Page MenuHomePhabricator

Implement cron-based mydumper backups on the dbstore role
Closed, ResolvedPublic

Event Timeline

Change 371925 had a related patch set uploaded (by Jcrespo; owner: Jcrespo):
[operations/puppet@production] Install mydumper on dbstore_multiinstance hosts, drop tls

https://gerrit.wikimedia.org/r/371925

Change 371925 merged by Jcrespo:
[operations/puppet@production] mariadb: Install mydumper on dbstore_multiinstance hosts, drop tls

https://gerrit.wikimedia.org/r/371925

Trying:

shard=s1
numthreads=8
mydumper --compress --host=localhost --threads=$numthreads --user=$(( whoami )) --socket=/run/mysqld/mysqld.$shard.sock --triggers --routines --events --rows=100000000 --logfile=$backupdir/dump.log --outputdir=$backupdir/$shard.$(( date +%Y%m%d%H%M%S ))

Change 371935 had a related patch set uploaded (by Jcrespo; owner: Jcrespo):
[operations/puppet@production] mariadb: Disable buffer pool loading and dumping on new dbstores

https://gerrit.wikimedia.org/r/371935

Change 371935 merged by Jcrespo:
[operations/puppet@production] mariadb: Disable buffer pool loading and dumping on new dbstores

https://gerrit.wikimedia.org/r/371935

It took 3 hours to do the dump:

Started dump at: 2017-08-14 09:02:16
...
Finished dump at: 2017-08-14 12:04:49

That is much worse than T162789#3238231 but the difference is:

  • current instance was using only 15G GB instead of 512G of memory
  • Host is much older, probably CPU, too
  • No SSD
  • Replication was running for other instances, reducing iops
  • Replication was running for the dumped database enwiki
  • It has compressed tables, which probably makes queries much slower
  • In the last half an hour, some threads were idle, waiting for all threads to complete (watchlist and templatelinks finishing)

Maybe we can stop replication on all hosts and measure how that changes the export time.

Mentioned in SAL (#wikimedia-operations) [2017-08-14T12:21:22Z] <jynus> stopping replication on all instances of dbstore2001 T169516

s2 took less, 1 hour an a half, but its tables are much smaller, and we used 16 threads, and all replication threads were stopped:

Started dump at: 2017-08-14 12:24:42
Finished dump at: 2017-08-14 13:57:25

Change 371944 had a related patch set uploaded (by Jcrespo; owner: Jcrespo):
[operations/puppet@production] [WIP]mariadb: First attempt at a mydumper-based dump script

https://gerrit.wikimedia.org/r/371944

Change 374560 had a related patch set uploaded (by Jcrespo; owner: Jcrespo):
[operations/puppet@production] mariadb: Implement regular logical backups using mydumper

https://gerrit.wikimedia.org/r/374560

Change 371944 abandoned by Jcrespo:
[WIP]mariadb: First attempt at a mydumper-based dump script

Reason:
in favour of https://gerrit.wikimedia.org/r/374560

https://gerrit.wikimedia.org/r/371944

We need this ASAP dbstore1001 crashed and it is not in a good state; plus it can no longer catch up with replication reasonably well.

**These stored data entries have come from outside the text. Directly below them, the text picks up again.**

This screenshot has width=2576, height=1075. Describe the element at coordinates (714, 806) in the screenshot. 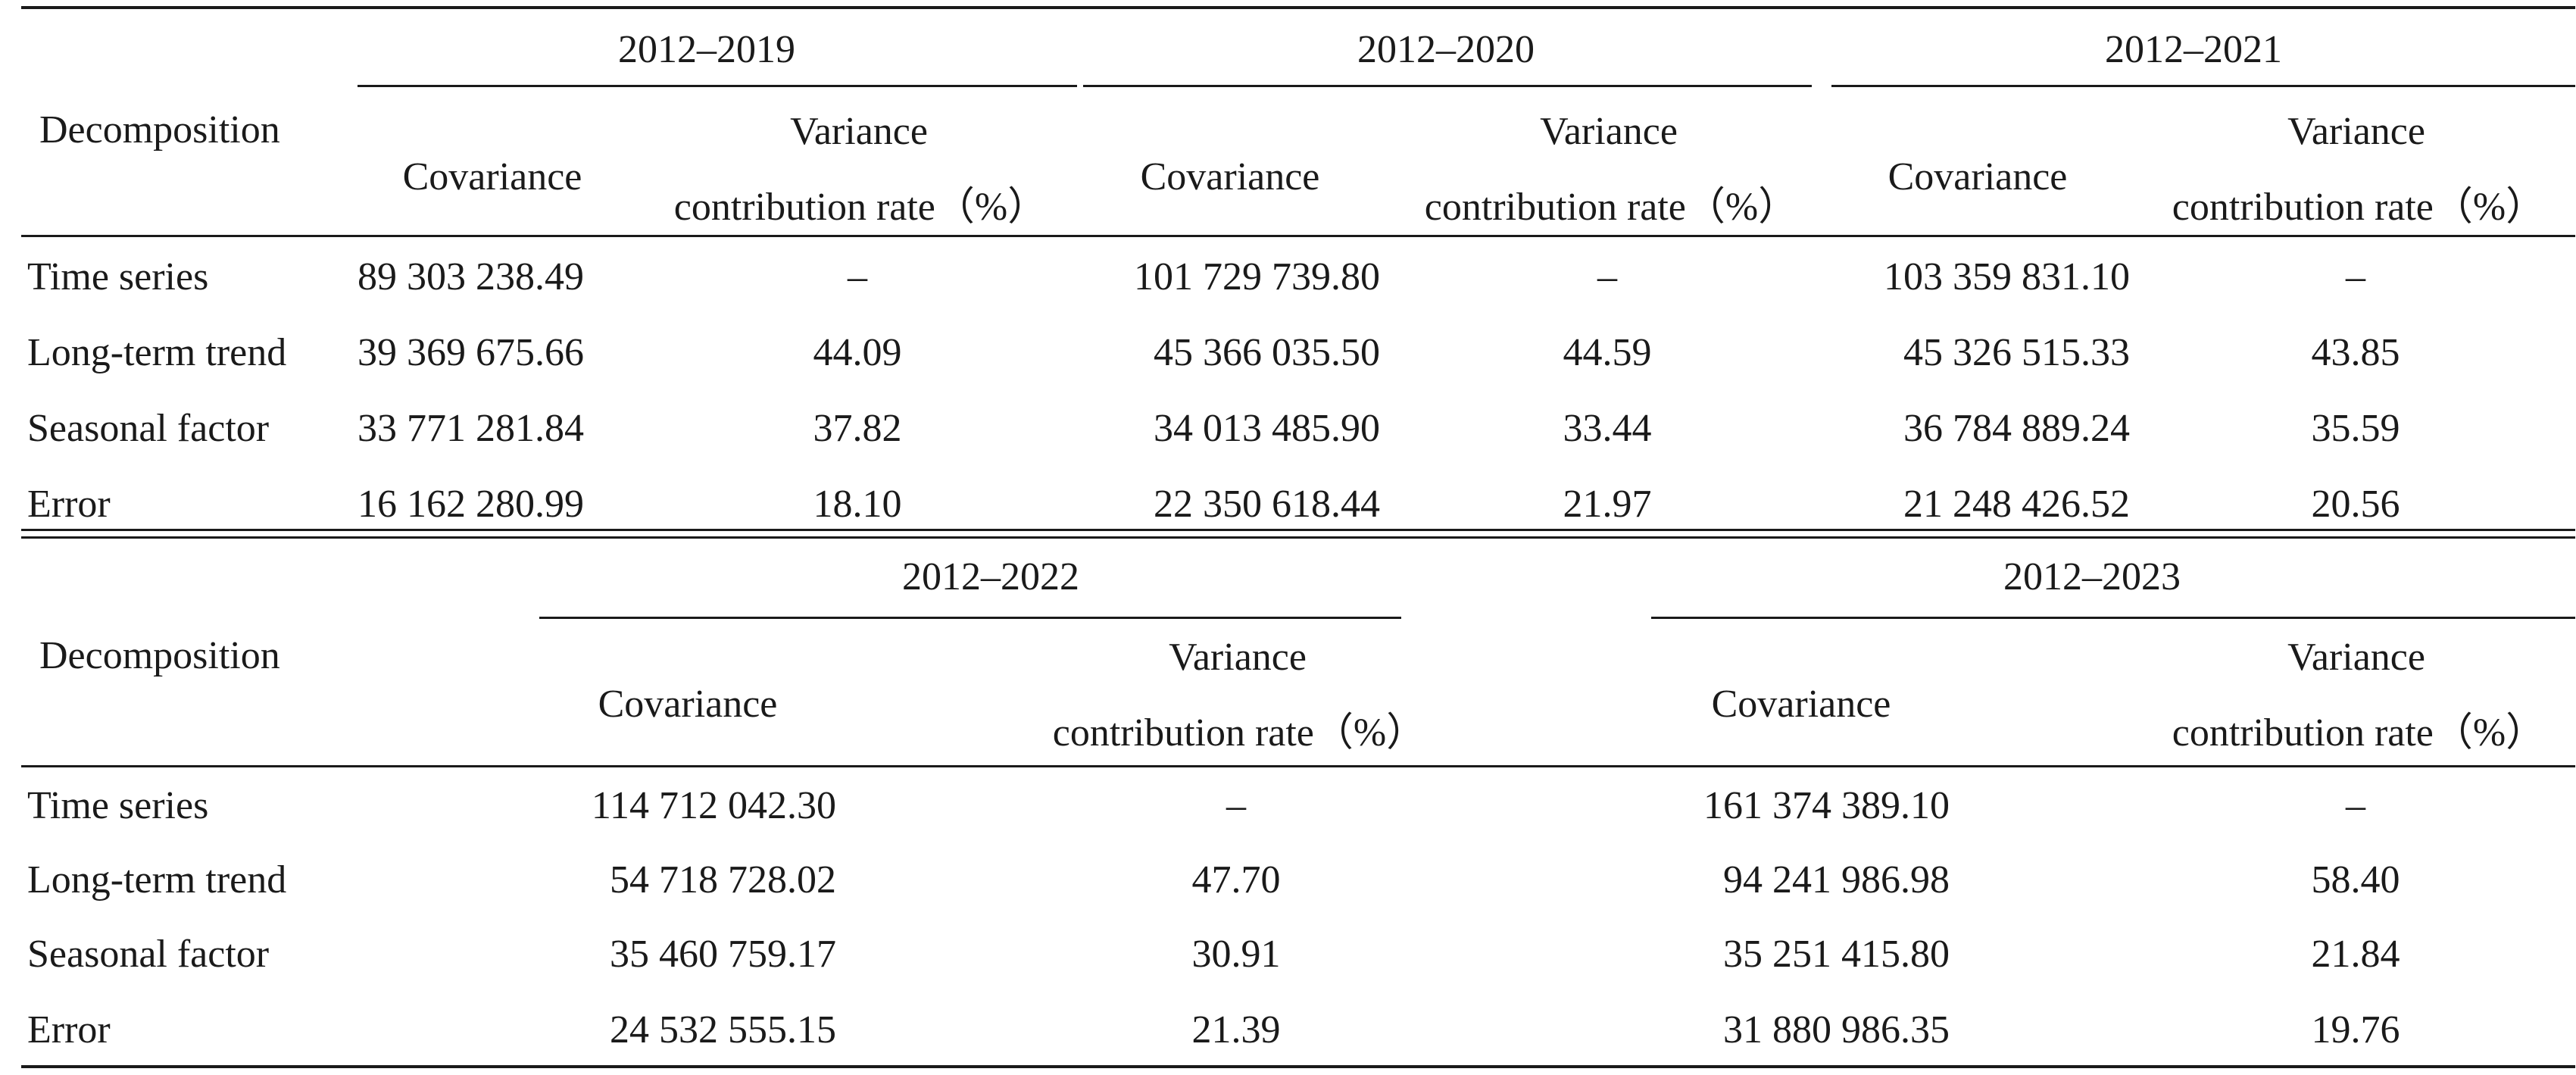

I see `table-cell: 114 712 042.30` at that location.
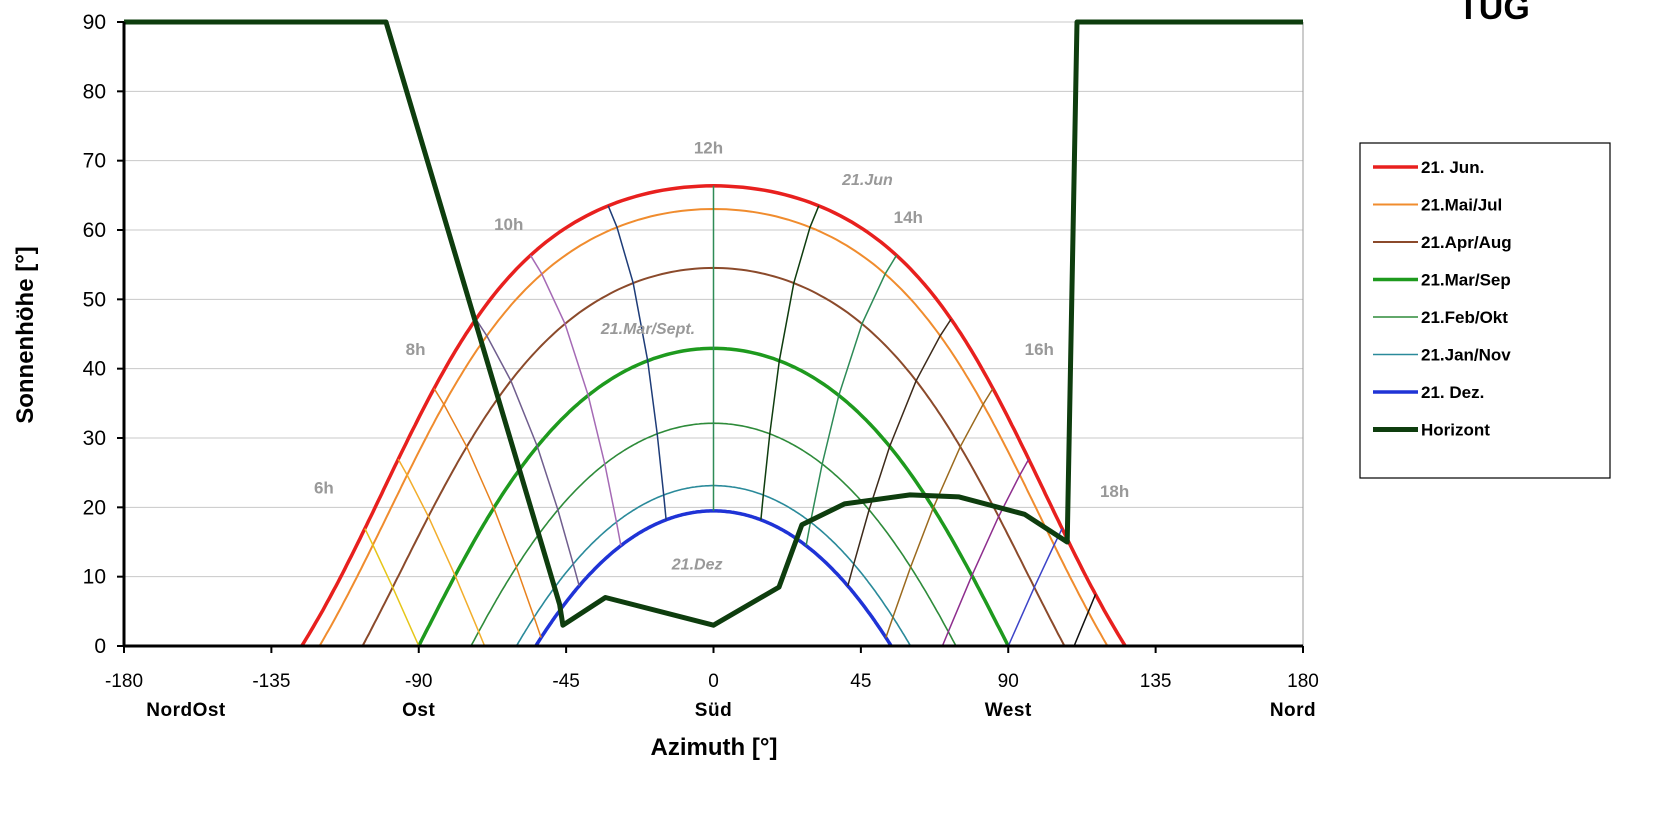  What do you see at coordinates (100, 646) in the screenshot?
I see `y-tick-label: 0` at bounding box center [100, 646].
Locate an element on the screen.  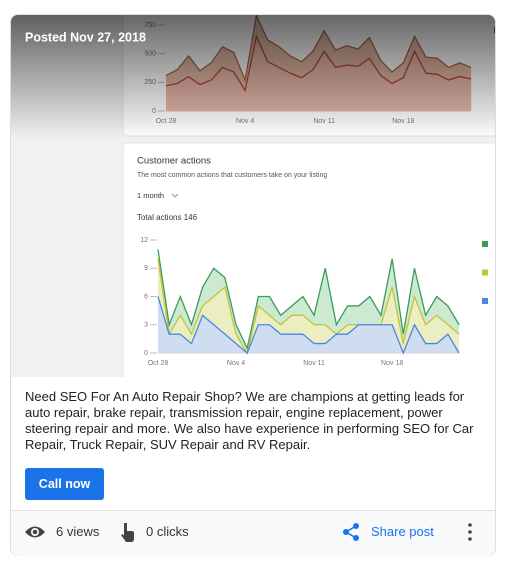
x-tick-label: Nov 11 is located at coordinates (314, 364).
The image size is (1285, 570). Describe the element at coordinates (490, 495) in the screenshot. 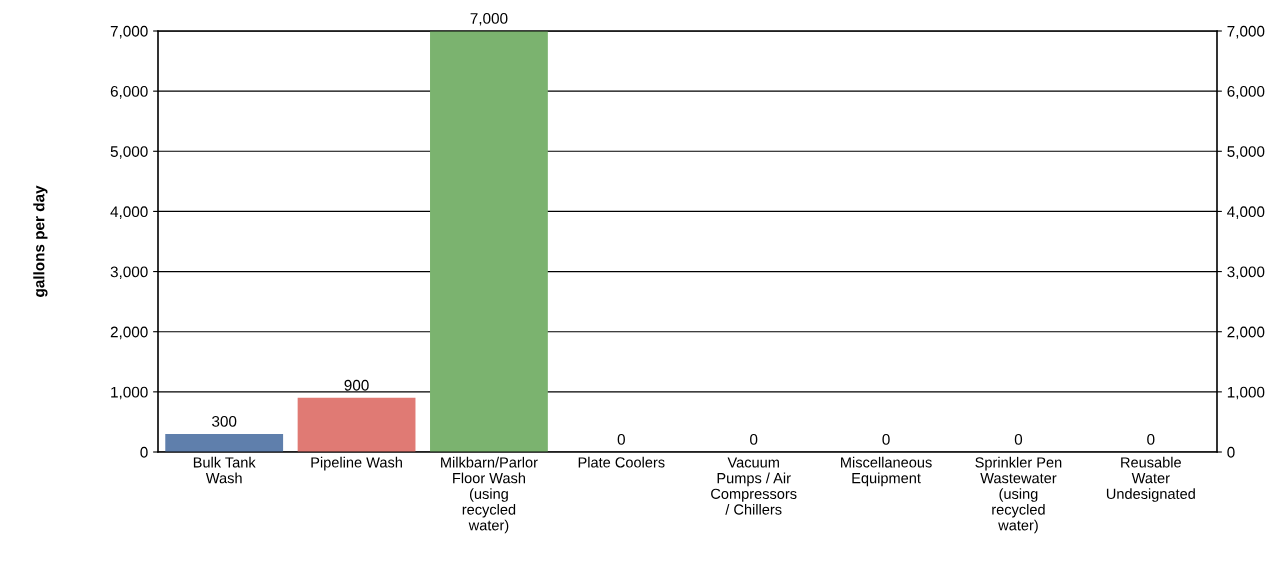

I see `x-tick-label: Milkbarn/Parlor Floor Wash (using recycled water)` at that location.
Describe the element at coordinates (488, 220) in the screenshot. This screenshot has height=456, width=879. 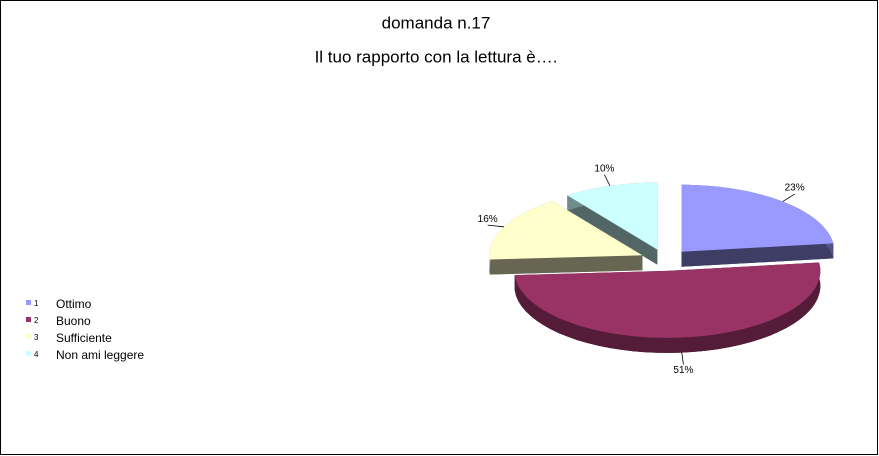
I see `data-label: 16%` at that location.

Change 374560 merged by Jcrespo:
[operations/puppet@production] mariadb: Implement regular logical backups using mydumper

https://gerrit.wikimedia.org/r/374560

Change 381472 had a related patch set uploaded (by Jcrespo; owner: Jcrespo):
[operations/puppet@production] mariadb-backups: Fix require on cronjob

https://gerrit.wikimedia.org/r/381472

Change 381472 merged by Jcrespo:
[operations/puppet@production] mariadb-backups: Fix require on cronjob

https://gerrit.wikimedia.org/r/381472

Change 381491 had a related patch set uploaded (by Jcrespo; owner: Jcrespo):
[operations/puppet@production] mariadb: backup user must be dump to match already in use mysql account

https://gerrit.wikimedia.org/r/381491

Change 381491 merged by Jcrespo:
[operations/puppet@production] mariadb: backup user must be dump to match already in use mysql account

https://gerrit.wikimedia.org/r/381491

Basic script works and users setup on dbstore2001:s5- pending lot of followup both in hardware and scripting.